South Australia’s Voluntary Assisted Dying Bill passes in the Lower House

In the early hours of Thursday 10 June, South Australia’s Voluntary Assisted Dying Bill passed in the Lower House 33 votes to 11. This means that South Australia is on the verge of becoming the fourth Australian state to legalise voluntary assisted dying.

The Bill modelled on the Victorian VAD law will give terminally ill South Australians who meet the eligibility criteria the right to request lethal medication to end their lives when their suffering becomes intolerable. Several amendments were made to the VAD Bill during the Lower House debate so the Bill needs to return to the Upper House for the final vote. This is expected to take place on Wednesday 23 June.

It took MPs six hours to carefully debate the 117 clauses of the Bill and consider amendments. One of the amendments passed will allow private, most likely faith-based, hospitals to exercise an institutional conscientious objection however those hospitals will be required to refer patients seeking the procedure to other institutions.

This was an historic moment because it was the 17th attempt in 26 years to legalise voluntary assisted dying in South Australia.

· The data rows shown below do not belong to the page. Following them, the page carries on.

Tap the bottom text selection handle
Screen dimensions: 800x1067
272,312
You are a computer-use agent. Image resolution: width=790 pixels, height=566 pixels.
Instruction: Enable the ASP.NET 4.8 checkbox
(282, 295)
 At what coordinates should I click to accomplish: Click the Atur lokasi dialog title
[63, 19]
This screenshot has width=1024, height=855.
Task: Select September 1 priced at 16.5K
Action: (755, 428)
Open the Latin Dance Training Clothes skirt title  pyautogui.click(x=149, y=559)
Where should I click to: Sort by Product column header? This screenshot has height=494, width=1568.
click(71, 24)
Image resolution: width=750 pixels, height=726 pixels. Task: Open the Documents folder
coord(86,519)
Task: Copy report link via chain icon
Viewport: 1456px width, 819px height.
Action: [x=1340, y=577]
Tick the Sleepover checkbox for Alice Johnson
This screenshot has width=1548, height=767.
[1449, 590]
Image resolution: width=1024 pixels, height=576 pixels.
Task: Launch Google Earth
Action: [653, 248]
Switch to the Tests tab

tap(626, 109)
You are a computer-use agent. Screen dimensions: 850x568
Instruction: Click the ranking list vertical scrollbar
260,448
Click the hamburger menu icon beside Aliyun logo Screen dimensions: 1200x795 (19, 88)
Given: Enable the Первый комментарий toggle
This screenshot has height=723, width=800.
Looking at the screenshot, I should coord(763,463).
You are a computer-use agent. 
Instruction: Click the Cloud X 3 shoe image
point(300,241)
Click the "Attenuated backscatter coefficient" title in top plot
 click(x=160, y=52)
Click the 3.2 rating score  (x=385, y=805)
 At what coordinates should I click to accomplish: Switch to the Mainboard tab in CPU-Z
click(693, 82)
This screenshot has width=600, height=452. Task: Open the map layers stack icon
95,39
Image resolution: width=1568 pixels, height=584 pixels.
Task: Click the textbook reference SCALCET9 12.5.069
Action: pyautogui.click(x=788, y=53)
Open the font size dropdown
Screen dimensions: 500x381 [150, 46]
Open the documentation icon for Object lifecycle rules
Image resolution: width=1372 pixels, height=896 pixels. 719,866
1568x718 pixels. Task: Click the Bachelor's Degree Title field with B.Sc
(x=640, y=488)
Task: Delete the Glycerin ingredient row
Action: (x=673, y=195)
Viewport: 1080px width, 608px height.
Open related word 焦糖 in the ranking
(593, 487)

Labor MP Susan Close took carriage of the Bill in the Lower House and was delighted with the final vote.

“It will be, in my view, the right thing, but importantly in the view of countless South Australians, something that they will be grateful we took on, we did seriously, and I hope turned into law,” she said.

If the VAD Bill passes in the Upper House on 23 June, the law is expected to come into effect within 18 to 24 months.